How A Shakespeare Play Could Transform Miami Into 'Broadway South'
The four-week run of a rarely done Shakespeare play at the Colony Theatre in Miami Beach could be a defining moment for South Florida theater.
The set for “Antony and Cleopatra” is minimalist. The costumes, unelaborate. The play, which chronicles the dying days of ancient Rome’s Second Triumvirate, is a collaboration between another mighty trio – England’s Royal Shakespeare Company, New York’s Public Theater and Miami’s own GableStage.
That partnership might turn out to be a game changer for local theater. And the only reason it’s here is because a Miami-raised playwright has as much chutzpah as talent.
“This project came about mostly through trickery,” says Tarell Alvin McCraney, with a laugh.
Actually, it was more like good-natured extortion. When McCraney, a recent MacArthur genius grant winner, was working as playwright-in-residence at the Royal Shakespeare Company, the artistic director asked him to do a bold re-working of “Antony and Cleopatra.”
“And I sort of said, ‘Okay. I would love to do it. But only if we can do it in Miami,’ ” McCraney says.
While RSC was thinking it over, McCraney approached the Public Theater and Gablestage. The three theaters banded together for the transatlantic production of "Antony," radically edited and directed by McCraney. Even before the show hit South Beach, it was already gaining Miami some serious theater cred.
Miami-Dade Cultural Affairs director Michael Spring says the partnership between Gablestage and two of the world’s top producers of Shakespeare plays puts Miami on the “international map” as a theater destination.
“We’re coming of age, culturally speaking, in all the disciplines – from the visual arts to theater,” says Spring.
The production’s success could also help revive the long-shuttered Coconut Grove Playhouse, now that a lease deal putting the state-owned theater under Miami-Dade County control has finally been struck.
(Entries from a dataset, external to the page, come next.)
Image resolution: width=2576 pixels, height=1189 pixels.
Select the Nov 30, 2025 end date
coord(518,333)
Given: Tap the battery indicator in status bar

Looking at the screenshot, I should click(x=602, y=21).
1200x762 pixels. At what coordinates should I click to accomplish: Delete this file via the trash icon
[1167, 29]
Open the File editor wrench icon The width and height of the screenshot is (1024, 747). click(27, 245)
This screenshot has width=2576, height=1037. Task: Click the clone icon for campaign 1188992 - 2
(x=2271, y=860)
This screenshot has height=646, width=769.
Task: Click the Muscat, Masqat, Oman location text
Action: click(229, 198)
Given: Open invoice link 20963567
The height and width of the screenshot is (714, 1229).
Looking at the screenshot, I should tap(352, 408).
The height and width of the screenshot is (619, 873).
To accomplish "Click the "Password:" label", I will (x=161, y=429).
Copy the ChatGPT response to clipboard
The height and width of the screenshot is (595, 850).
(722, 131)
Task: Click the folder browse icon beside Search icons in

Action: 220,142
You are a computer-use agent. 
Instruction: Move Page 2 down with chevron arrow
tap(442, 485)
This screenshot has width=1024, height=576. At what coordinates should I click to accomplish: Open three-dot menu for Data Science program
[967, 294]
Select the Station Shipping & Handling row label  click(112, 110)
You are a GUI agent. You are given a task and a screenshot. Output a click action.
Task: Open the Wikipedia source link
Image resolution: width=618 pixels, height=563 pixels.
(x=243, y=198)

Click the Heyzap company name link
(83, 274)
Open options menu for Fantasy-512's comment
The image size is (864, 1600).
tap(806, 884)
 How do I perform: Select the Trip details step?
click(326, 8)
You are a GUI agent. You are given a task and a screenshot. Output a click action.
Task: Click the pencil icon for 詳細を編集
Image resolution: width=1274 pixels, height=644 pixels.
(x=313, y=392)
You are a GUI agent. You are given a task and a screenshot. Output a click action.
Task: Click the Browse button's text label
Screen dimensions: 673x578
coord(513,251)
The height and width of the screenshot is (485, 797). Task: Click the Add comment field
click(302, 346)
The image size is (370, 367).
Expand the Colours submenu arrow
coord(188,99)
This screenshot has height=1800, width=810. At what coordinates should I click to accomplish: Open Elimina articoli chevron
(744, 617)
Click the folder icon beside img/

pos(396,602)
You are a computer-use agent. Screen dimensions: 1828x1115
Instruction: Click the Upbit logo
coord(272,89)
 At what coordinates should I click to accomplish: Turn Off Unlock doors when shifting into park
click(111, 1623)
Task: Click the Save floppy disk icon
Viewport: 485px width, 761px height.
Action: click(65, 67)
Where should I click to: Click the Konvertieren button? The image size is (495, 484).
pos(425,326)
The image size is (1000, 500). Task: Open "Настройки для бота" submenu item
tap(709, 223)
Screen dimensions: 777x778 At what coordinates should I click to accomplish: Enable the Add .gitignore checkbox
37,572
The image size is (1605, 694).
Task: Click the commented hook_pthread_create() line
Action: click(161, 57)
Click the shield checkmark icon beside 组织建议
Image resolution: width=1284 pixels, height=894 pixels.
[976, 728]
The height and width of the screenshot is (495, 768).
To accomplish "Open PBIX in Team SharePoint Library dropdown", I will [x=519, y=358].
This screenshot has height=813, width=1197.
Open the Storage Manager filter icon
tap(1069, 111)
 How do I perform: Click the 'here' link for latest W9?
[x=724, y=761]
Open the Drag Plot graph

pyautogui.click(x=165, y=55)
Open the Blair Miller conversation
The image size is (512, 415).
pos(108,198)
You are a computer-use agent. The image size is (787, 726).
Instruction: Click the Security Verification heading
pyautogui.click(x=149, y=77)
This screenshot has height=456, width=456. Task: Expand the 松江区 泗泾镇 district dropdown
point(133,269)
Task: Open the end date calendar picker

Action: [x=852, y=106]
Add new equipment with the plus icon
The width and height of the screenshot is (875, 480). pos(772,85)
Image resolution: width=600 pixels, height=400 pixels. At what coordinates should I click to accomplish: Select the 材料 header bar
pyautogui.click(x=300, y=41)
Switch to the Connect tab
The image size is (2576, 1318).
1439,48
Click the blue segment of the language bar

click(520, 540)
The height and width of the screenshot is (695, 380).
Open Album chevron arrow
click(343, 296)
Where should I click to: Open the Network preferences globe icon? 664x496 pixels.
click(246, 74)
“Our dream has been to have GableStage become the new presenting company at the Coconut Grove Playhouse,” adds Spring. “And that will elevate GableStage into the position of being our region’s preeminent regional theater.”
GableStage artistic director Joseph Adler says this production has the potential to do for Miami what the Steppenwolf Theater did for Chicago.
“That means actors will decide to move here. Actors who are here might decide to stay here,” says Adler. “That means playwrights will stay here or move here. That’s how a theater community grows. That’s what happened in Chicago.”
Miami is known more as a party town than a theater city. But he adds that Miami’s internationally known visual arts and music festivals are changing that perception.
“Hopefully, we’ll have a theater festival that does the same,” says McCraney.
Antony and Cleopatra. Jan. 10 through Feb. 9 at the Colony Theatre, 1040 Lincoln Rd., Miami Beach.
Tickets cost $65 to $75.
Showtimes are 8 p.m. Friday and Saturday and 2 p.m. Sunday (no matinee on Sunday, Jan. 12.)